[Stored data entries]
########

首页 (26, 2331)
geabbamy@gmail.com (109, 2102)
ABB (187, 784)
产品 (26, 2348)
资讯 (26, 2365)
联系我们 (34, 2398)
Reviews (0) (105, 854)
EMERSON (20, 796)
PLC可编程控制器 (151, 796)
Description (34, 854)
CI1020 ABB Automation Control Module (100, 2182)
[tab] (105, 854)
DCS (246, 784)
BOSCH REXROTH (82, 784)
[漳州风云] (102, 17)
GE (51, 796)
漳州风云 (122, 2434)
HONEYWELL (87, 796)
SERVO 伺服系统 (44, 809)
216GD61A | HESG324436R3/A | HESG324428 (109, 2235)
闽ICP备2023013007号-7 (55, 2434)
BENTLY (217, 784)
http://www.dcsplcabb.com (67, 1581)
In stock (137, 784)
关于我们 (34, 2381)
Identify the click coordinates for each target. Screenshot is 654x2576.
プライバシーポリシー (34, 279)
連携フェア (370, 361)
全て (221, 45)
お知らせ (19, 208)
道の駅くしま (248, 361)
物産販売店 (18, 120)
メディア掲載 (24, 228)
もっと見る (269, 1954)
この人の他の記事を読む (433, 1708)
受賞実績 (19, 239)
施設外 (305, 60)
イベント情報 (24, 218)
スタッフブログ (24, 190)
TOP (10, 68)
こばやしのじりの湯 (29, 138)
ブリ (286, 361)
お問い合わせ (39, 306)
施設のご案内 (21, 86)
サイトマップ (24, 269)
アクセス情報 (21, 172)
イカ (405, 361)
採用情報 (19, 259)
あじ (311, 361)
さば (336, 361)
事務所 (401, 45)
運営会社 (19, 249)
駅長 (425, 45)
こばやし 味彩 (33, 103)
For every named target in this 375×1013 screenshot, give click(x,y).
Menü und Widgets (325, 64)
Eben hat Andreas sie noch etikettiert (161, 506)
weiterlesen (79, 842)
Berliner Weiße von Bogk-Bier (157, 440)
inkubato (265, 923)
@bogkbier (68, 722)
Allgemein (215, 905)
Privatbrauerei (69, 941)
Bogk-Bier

########

GOAL OF THE EXERCISE — Nothing but the lines from the one containing "inkubato (265, 923)" through the last line of the data above should be set down, word for word.

YOUR RESPONSE —
inkubato (265, 923)
@bogkbier (68, 722)
Allgemein (215, 905)
Privatbrauerei (69, 941)
Bogk-Bier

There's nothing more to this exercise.